══ Task inputs ══

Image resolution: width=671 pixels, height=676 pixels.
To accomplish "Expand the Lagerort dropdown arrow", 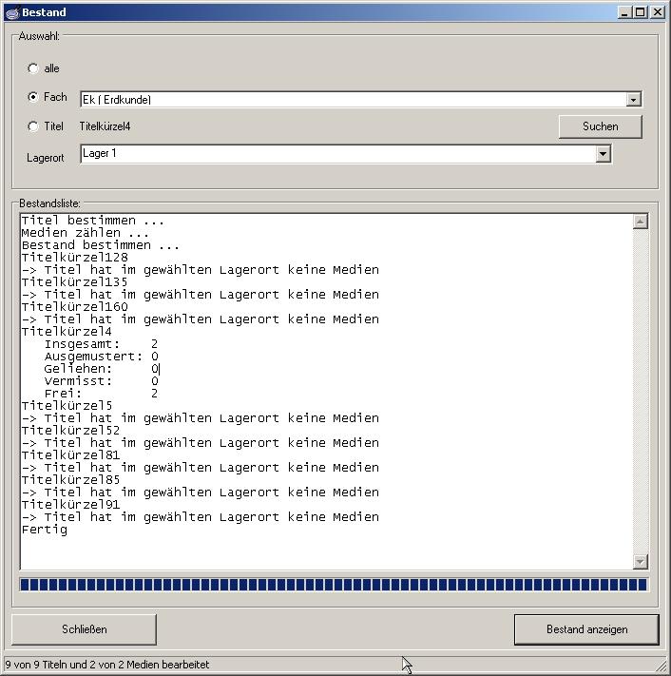I will [603, 154].
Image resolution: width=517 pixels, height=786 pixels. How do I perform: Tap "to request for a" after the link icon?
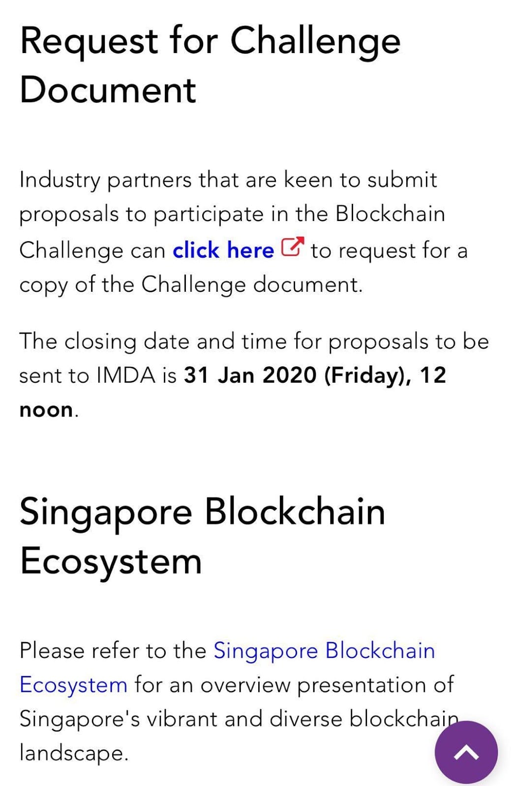coord(389,251)
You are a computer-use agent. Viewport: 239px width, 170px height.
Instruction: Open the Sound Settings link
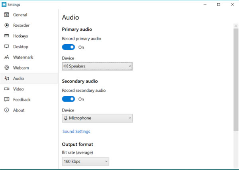[x=76, y=131]
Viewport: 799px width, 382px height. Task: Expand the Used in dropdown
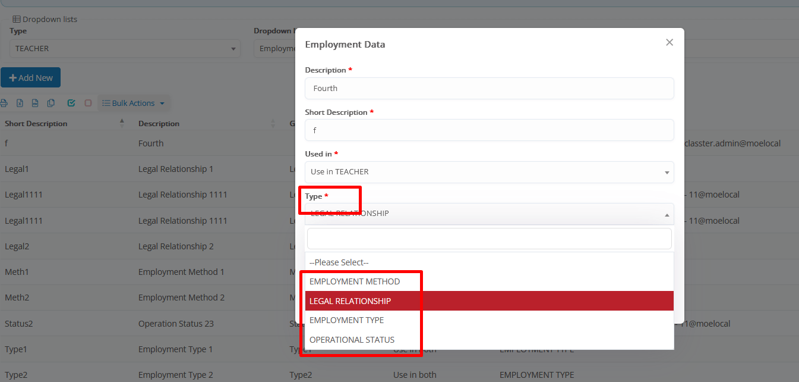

═══

Brief | How many lines in the records above contain the string "link"? Reply with the number alone.

In response | 2